И оба собеседника смолкли на мгновенье, удрученные тягостью своих дум и воспоминаний.
— Ну, а где же мой сердечный, мой закадычный друг? Тургенев где?
— Его Бог помиловал от злой напасти! Он не был в Москве в ту пору. Боярышню, что ли, эту Шестова-то невесту, отвозил куда-то по боярскому приказу… А как вернулся на Москву, приказано ему в именье ехать и жить там до приказа.
— Слава Богу! — сказал с радостью Федор Калашник и перекрестился, глянув на иконы.

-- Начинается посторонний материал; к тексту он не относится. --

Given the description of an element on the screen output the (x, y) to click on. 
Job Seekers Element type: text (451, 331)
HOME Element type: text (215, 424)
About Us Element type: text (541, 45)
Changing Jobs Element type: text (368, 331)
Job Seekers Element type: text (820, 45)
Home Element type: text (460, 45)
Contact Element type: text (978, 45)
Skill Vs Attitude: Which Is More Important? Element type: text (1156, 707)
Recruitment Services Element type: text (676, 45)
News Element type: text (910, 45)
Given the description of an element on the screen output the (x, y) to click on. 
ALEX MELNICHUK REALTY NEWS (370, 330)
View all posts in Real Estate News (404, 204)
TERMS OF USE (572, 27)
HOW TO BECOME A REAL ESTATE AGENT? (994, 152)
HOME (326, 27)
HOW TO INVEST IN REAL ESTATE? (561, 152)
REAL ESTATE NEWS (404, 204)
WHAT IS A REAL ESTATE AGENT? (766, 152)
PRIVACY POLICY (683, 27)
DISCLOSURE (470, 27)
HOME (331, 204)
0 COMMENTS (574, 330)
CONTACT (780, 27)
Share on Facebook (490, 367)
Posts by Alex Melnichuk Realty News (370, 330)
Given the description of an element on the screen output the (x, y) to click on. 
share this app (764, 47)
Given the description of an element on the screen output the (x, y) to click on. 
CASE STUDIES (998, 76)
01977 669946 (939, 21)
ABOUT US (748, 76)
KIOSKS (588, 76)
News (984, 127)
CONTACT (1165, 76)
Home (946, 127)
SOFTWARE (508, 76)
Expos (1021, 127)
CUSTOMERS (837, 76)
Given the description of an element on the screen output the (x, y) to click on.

Старик посмотрел на него с некоторым удивлением и продолжал:
— Как злодеи-то наши с боярами расправились, так и до нас добрались… После розыска всех нас собрали в кучу да с подворья взашей! Ступай, мол, окна грызть из-за куска насущного… И строго-настрого всем боярам, всем служилым людям и купцам заказано романовских холопов у себя держать… Живи где хочешь и как знаешь! А народ-то у нас ведь сам, чай, знаешь каков? Все молодец к молодцу подобран был, все с саблей, с копьем да и с конем искусны. Бывало, боярин выведет их в поле, так ни у кого таких-то слуг и не бывало: доспех к доспеху, шелом к шелому… Ну, все тут потолкались и разбрелись: кто на Дон, в казаки, кто в Северщину, на рубеж… А кто, грешным делом, и на дорогу вышел! Вот только эти, что ты видел, все еще около меня толкутся, да и тем уж невтерпеж.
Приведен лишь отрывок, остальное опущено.